Currently, this has not happened so any changes in the management plan are premature and lacking a scientific basis. Conch management measures proposed recently by the Division of Marine Fisheries lack clearly-articulated management goals. We also note that a meaningful analysis of the economic and social outcomes that these actions will have on individual fishing businesses and on our coastal communities has not been undertaken. Finally, these measures lack a planned performance evaluation to determine whether these proposed measures will achieve their objective and what, if any, unintended consequences may occur. The commonwealth should not move forward to implement new management measures without these crucial components of science-based and responsible fisheries management. Therefore, we respectfully ask you to direct the Division of Marine Fisheries to take the following steps prior to identifying preferred management measures for this fishery:
• Work with commercial conch fishermen and stakeholders to define specific goals and objectives with regard to the conch management and fishery.

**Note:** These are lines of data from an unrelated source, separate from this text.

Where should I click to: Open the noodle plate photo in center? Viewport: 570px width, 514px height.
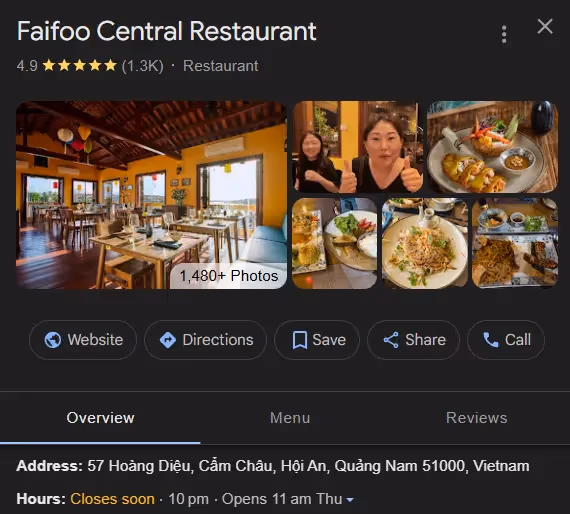click(425, 243)
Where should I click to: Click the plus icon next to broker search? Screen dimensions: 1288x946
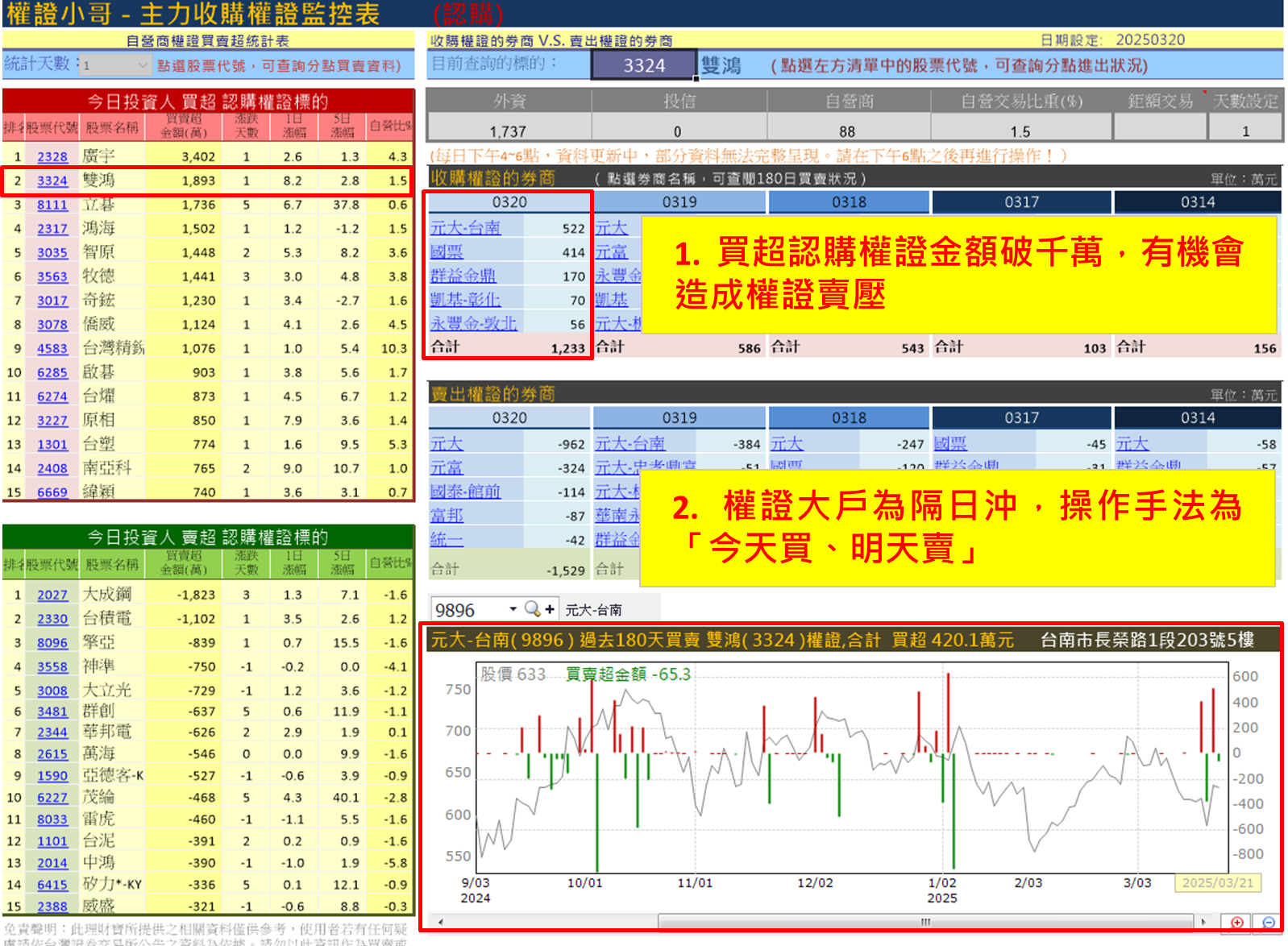pyautogui.click(x=550, y=609)

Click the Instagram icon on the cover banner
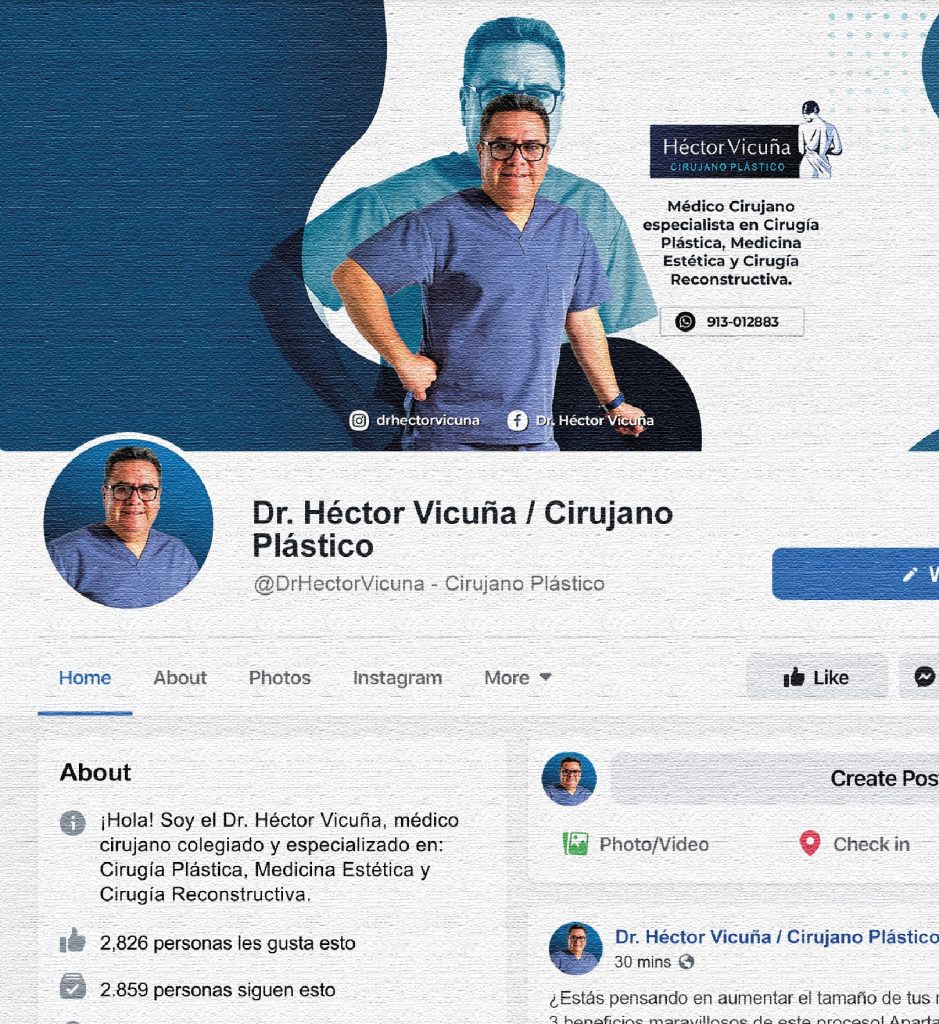358,421

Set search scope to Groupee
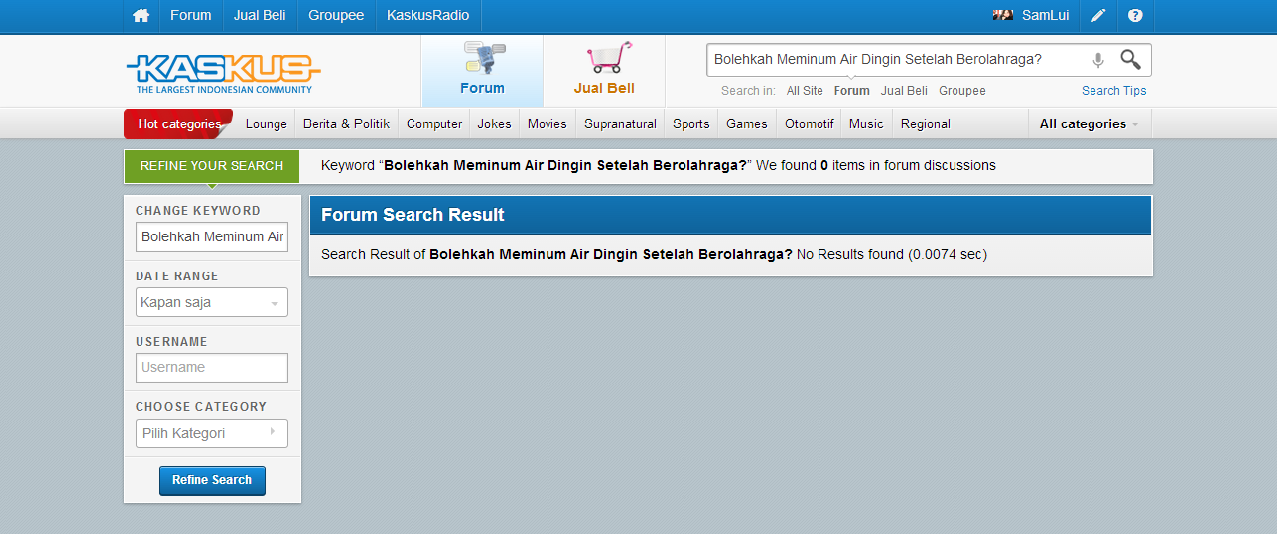coord(962,91)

• Develop a fishery status report identifying potential biological, economic or management problems that currently exist.
• Conduct a comprehensive analysis of the conch resource including stock biomass, annual recruitment, relative size composition, specific growth rates and recent landings trends.
• Develop and initiate a cooperative research plan to partner with the fishing industry to address lingering biological questions to improve long-term conch management.
• Conduct and publicly present a thorough analysis of the biological, economic and social impacts of each proposed management alternative (e.g. a reduced minimum size or reduction in latent permits) so that each can be considered appropriately based on the best information.
Our shared goal of protecting the commonwealth’s marine resources and the marine fisheries depends on a deliberative and data-driven management process that includes active input from the affected commercial fishermen as well as other stakeholders at each step in the development of management measures. This input and analysis is crucial to ensuring a positive outcome for all. Thank you for your attention to this important matter. We are available to discuss this matter further with you.